By the way, if anyone ever wants to understand the
analysis code, it starts in HTML, which onclicks to
JavaScript, which ajaxs to PHP, which popens to Python,
which is my language of choice where RE's are involved.
That made it easy to reverse-engineer and bake-in the RE's
that you probably used. (Don K, stop frowning!)

It sounds legit to me. But as in the past the bird has expressed
disdain for regexes for his own use, so it's probably more string-
search-and-replace. Whatever he's comfortable with.

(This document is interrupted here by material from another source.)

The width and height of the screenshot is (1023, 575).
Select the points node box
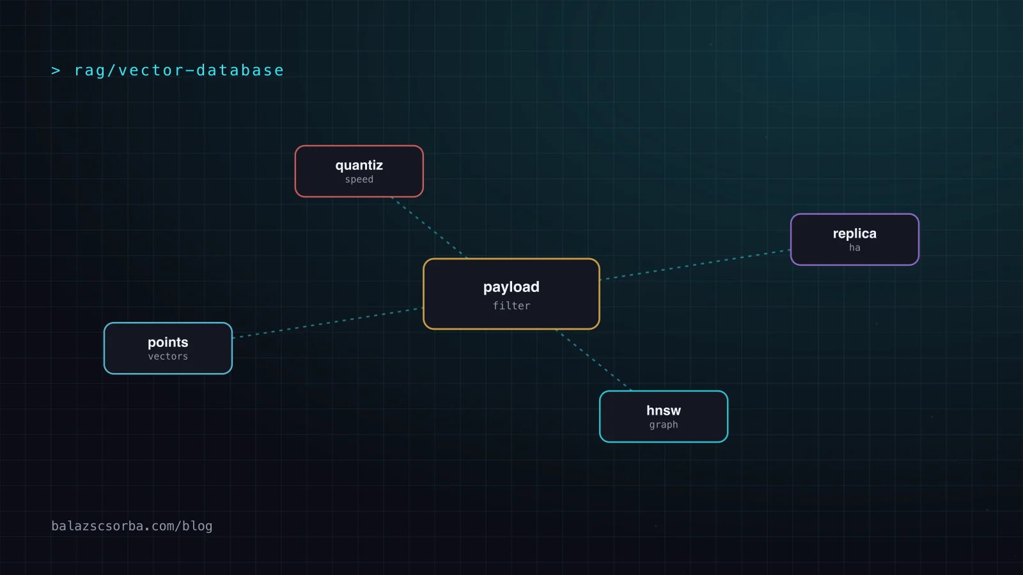click(168, 348)
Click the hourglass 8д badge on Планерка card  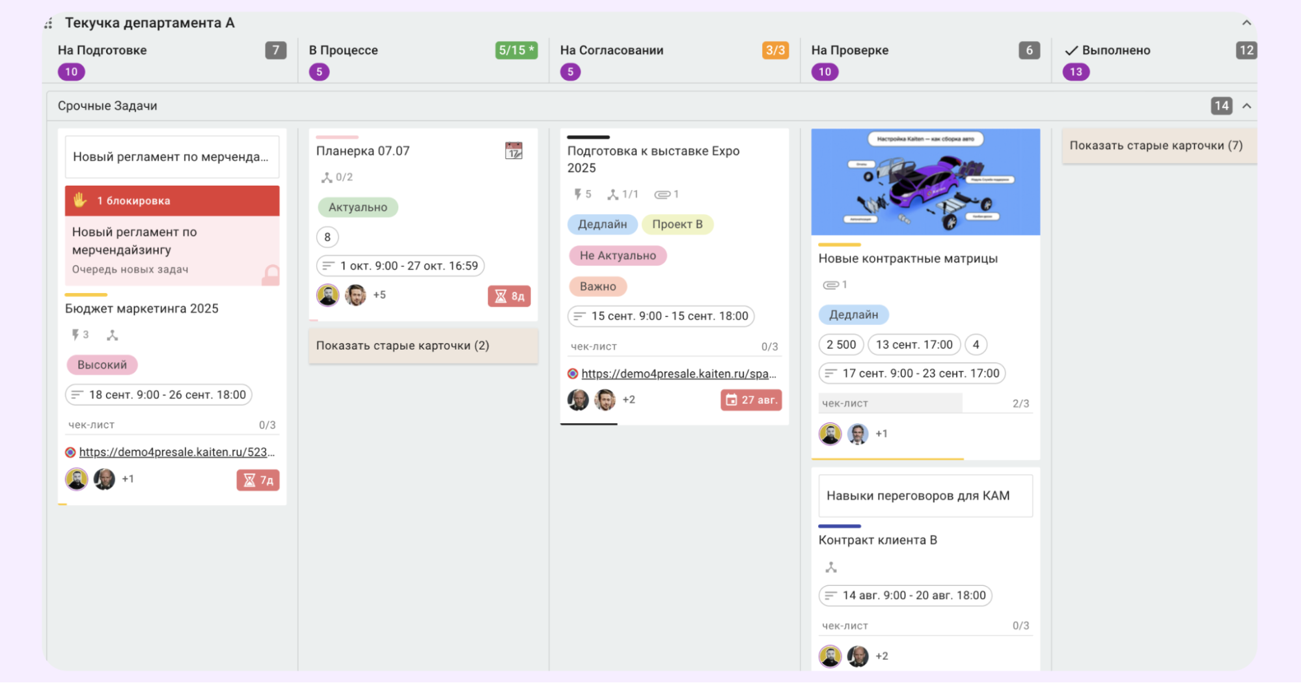(509, 296)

In the Twister program I use for preparing new projects, I have a
display with the text and page synchronized, and a set of
external files with lists of regexes - columns are search pattern,
replacement pattern, flag-set, and descriptive text. I run one
pass to get counts for all of them, and then work through what
is found. Some are safe for global replacement ('ist" is almost
always 1st unless it's quoting German, "nth" is "11th" unless there
is math, etc. I figure if it improves the text 90% of the time to
execute the default replacement it's probably worth doing. I think
I can correct over half the initial errors before the first proofer
sees it, but not much better than that.

Double-quotes are an interesting case. The editor WordPress
interestingly automatically converts them to curly-quotes without
even asking, and with great accuracy. It even does a great job
on single-quotes. I need to look at the algorithms when I get
some time.

Here's one I'll solicit community improvement suggestions for.
It's the regex I use to find problematic quotes. It does a pretty
reliable job finding errors, and the logic to repair them is
also reliable. But its ability to detect paragraph and other
boundaries, and leading continuing quotes, could be
better.

/([^\s\(-]?)"(\s*)([^\\]*?(\\.[^\\]*)*)(\s*)("|^\r)([^\s\)\.\,\?;:-]?)/gim

This is in (my one experiment with) Actionscript, which is
a pretty strict superset of javascript, including regex
functionality.